Un autre paramètre peut être utilisé pour l'évaluation du risque cardio-vasculaire : les calcifications coronaires. Leur recherche s'effectue par scanner ultrarapide et, actuellement, surtout par scanner multibarettes, avec détermination d'un score de calcium en fonction du nombre, de la surface et de la densité sur l'image des plaques calcifiées. Au-delà d'un score de 400, le malade présente un risque important d'événement cardio-vasculaire, en particulier coronarien. Cette technique, dotée de bonnes spécificité et sensibilité, est largement utilisée aux Etats-Unis (compagnies d'assurance) et peu en France. Son coût élevé paraît être un frein pour une utilisation courante. La reproductibilité limitée de la technique rend illusoire une utilisation pour le suivi des lésions.
Enfin, l'index de pression systolique (IPS) est une mesure simple réalisée par Doppler continu et qui permet de détecter l'artériopathie des membres inférieurs, y compris chez des patients asymptomatiques. Un IPS inférieur à 0,90 a la même valeur que la claudication intermittente en termes de diagnostic et, même, d'évaluation du risque. Plus il est bas, plus le risque de survenue d'un événement à cinq ans est important (6, 7).
D'après un entretien avec le Dr Serge Kownator, Thionville.
(1) Méthodes d'évaluation du risque cardio-vasculaire global, Anaes, juin 2004.

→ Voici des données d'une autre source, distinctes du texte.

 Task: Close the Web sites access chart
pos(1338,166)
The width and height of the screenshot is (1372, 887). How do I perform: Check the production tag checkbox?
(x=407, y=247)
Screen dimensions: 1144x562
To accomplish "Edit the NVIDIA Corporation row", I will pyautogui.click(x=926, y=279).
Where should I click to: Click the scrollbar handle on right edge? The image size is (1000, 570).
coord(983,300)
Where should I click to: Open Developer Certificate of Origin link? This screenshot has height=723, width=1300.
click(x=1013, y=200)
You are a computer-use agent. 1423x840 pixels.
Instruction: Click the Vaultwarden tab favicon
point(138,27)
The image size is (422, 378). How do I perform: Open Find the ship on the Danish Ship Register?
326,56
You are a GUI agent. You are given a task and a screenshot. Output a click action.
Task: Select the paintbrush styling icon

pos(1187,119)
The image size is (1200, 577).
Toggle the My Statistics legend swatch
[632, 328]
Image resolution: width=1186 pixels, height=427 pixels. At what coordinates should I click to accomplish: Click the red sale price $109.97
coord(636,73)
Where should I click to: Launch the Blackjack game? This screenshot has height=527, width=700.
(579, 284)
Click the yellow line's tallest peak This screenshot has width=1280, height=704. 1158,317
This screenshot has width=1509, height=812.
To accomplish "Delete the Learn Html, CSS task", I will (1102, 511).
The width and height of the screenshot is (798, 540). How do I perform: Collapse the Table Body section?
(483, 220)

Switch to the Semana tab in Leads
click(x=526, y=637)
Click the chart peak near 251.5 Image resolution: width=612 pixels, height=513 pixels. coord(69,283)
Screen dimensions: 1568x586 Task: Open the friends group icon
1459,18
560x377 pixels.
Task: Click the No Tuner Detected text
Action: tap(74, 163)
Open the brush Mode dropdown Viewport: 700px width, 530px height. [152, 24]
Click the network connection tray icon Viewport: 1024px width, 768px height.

(2) Touboul JP et coll. Design, Baseline Characteristics and Carotid Intima-Media Thickness Reproducibility in the PARC study. « Cerebrovasc Dis » 2005 ; 19 (1) : 57-63.
(3) O'Leary DH et coll. Carotid-Artery Intima and Media Thickness as a Risk Factor for Myocardial Infarction and Stroke in Older Adults. Cardiovascular Health Study Collaborative Research Group. « N Engl J Med » 1999 ; 340 : 14-22.
(4) Bonithon-Kopp C et coll. Relation of Intima-Media Thickness to Atherosclerotic Plaques in Carotid Arteries. The Vascular Aging (EVA) Study. « Arterioscler Thromb Vasc Biol » 1996 ; 16 : 310-316.
(5) Touboul PJ et coll. Mannheim Intima-Media Thickness Consensus. « Cerebrovasc Dis » 2004 ; 18 (4) : 346-349.
(6) Criqui MH et coll. Mortality over a Period of 10 years in Patients with Peripheral Arterial Disease. « N Engl J Med » 1992 ; 326 : 381-386.
(7) Leng GC et coll. Use of Ankle Brachial Pressure Index to Predict Cardiovascular Events and Death : a Cohort Study. « BMJ » 1996 ; 313 : 1440-1444.